The mapping of anomalous behavior will be a further goal of Dog10K and may be one situation where ‘affected’ dogs can be included without compromising other goals, as the resulting sequence is useful for mapping not only behavioral anomalies but also all other studies of demography, Mendelian disease and morphology. Obvious breeds for inclusion are those with obsessive compulsive disorders (OCD) [106] including the Bull Terrier, which is well known for its compulsive tail chasing [107,108], and Doberman Pinschers with their blanket- and flank-sucking behavior [109]. Genetic analyses suggest that the CDH2, CTNNA2, ATXN1, and PGCP genes are involved in OCD [110] and have led to the detection of four genes in related pathways in humans [111]. The first three genes mentioned above are themselves excellent candidates for the identification of additional human OCD genes, since they play a role in both brain development and synaptic plasticity. Further exploration of canine OCD by Dog10K may prove crucial for future studies that address human and animal mental health.

Since Dog10K will focus on mapping breed-specific behaviors, we face challenges in accurate phenotypic dissection of complex behavioral traits, especially those that are breed-related [112]. Incorporating experts in behavioral assessment and data storage will be key in disentangling the genetics of breed behaviors, and understanding how identical genes and pathways function in humans. Dog10K will therefore employ a behavioral scientist to collect and quantitate data.
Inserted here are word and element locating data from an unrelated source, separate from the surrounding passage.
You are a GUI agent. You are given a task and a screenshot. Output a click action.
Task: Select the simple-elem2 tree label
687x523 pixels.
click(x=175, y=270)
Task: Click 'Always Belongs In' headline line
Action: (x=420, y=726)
Finally, we are mindful that epigenetic variation also plays a highly relevant and underappreciated role in behavior, and focused studies will be needed to tackle related questions [113,114].

Sampling scheme

The Dog10K sampling scheme encompasses multiple goals and numerous populations, ranging from the most strictly controlled breeds to lineages with loose associations to human settlements [51]. At the most intensive end of the spectrum of artificial selection are registered breed dogs. These have been developed through closed breeding lines and strong selection for appearance and function, a process that began during the Victorian era [115], have well-documented long-term pedigrees and clearly defined aesthetic breed standards by which individuals are judged [23]. Registered breeds capture most canine morphological variation and are key for identifying genotype–phenotype relationships.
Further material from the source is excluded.